## Task goal
Echo the entries starting at the line containing "Find the location" and ending at the line containing "tree-item-other: 它 is", reproducing them line for line and leaving the pictures out.

===== Provided data =====

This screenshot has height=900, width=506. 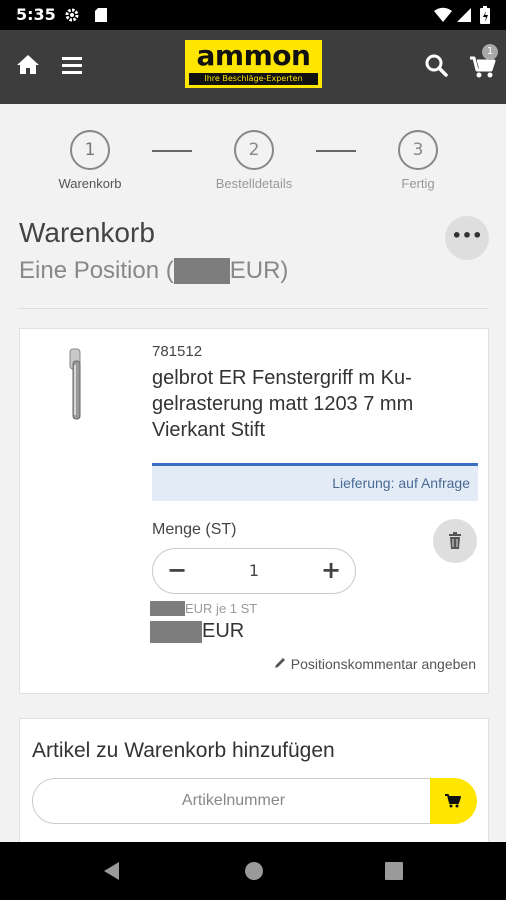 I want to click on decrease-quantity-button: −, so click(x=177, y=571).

=====
===== Provided data =====

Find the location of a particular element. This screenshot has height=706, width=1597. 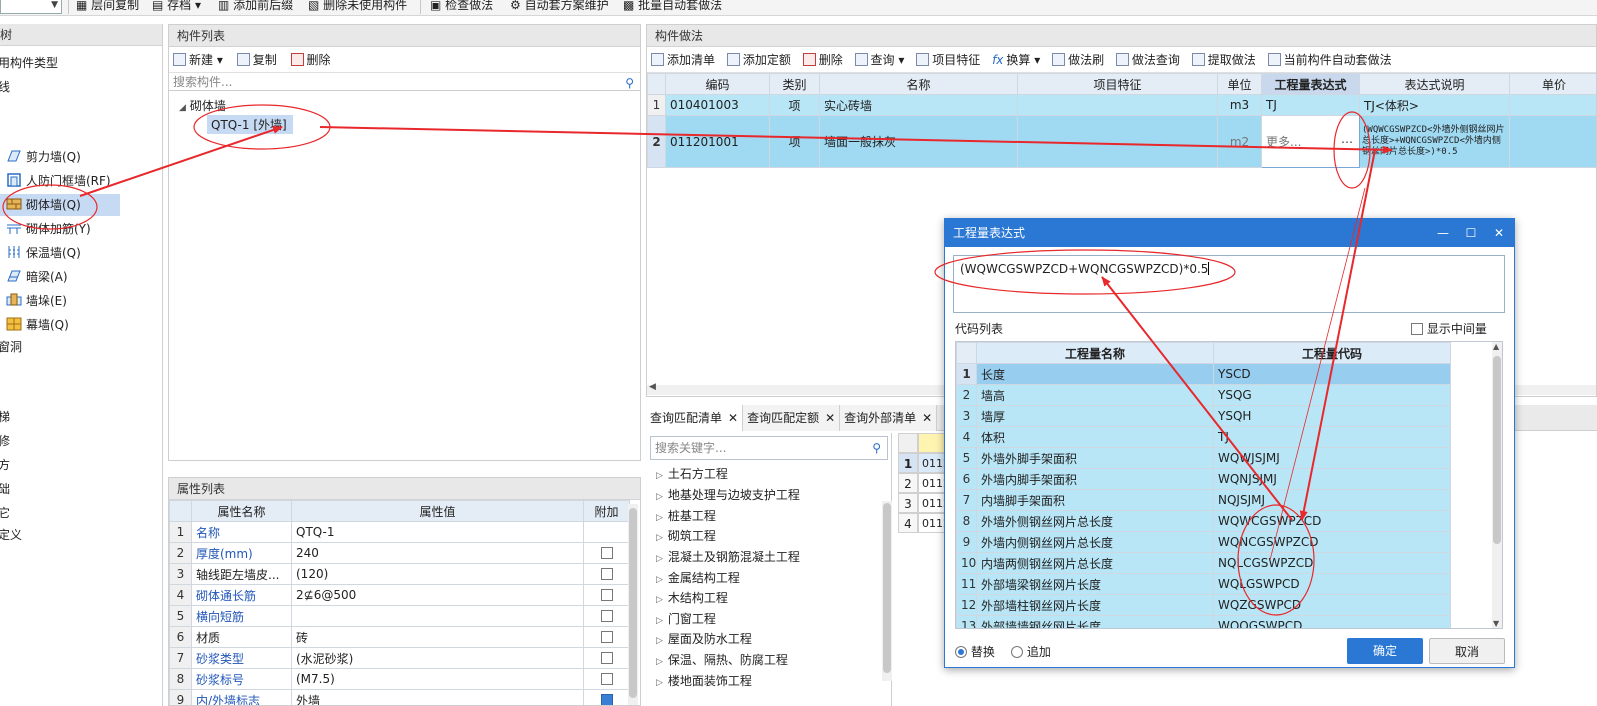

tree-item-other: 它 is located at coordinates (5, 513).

=====
===== Provided data =====

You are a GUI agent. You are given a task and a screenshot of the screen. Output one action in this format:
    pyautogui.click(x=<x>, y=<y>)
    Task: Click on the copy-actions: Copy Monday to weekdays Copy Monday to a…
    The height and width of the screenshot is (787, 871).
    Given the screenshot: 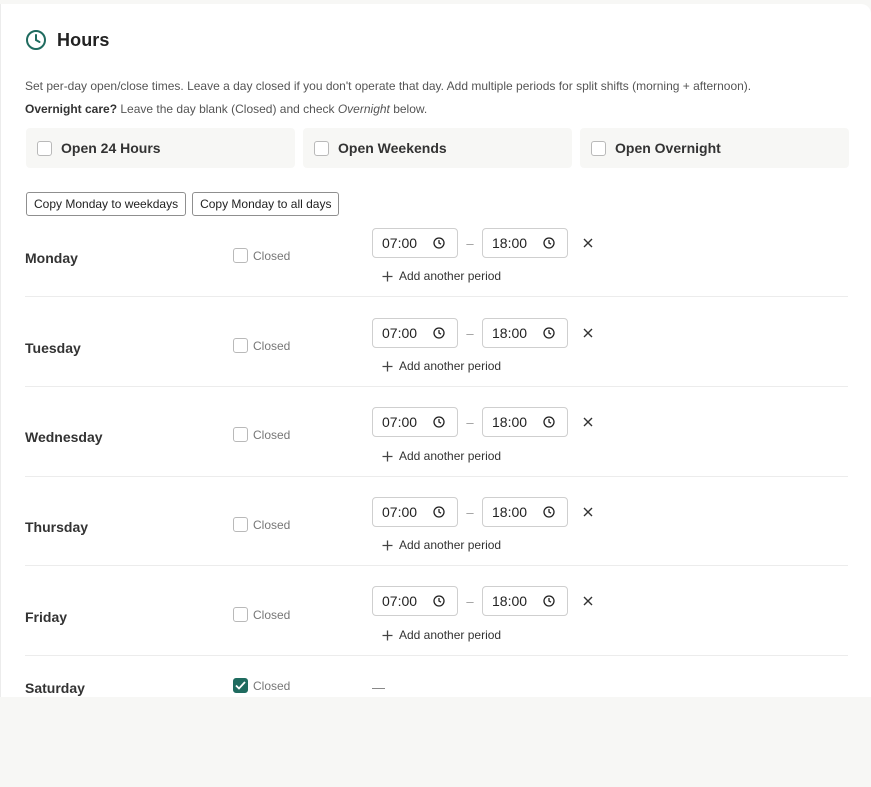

=====

## Answer box
Find the location of a particular element. This screenshot has height=706, width=1597. 

tree-item-other: 它 is located at coordinates (5, 513).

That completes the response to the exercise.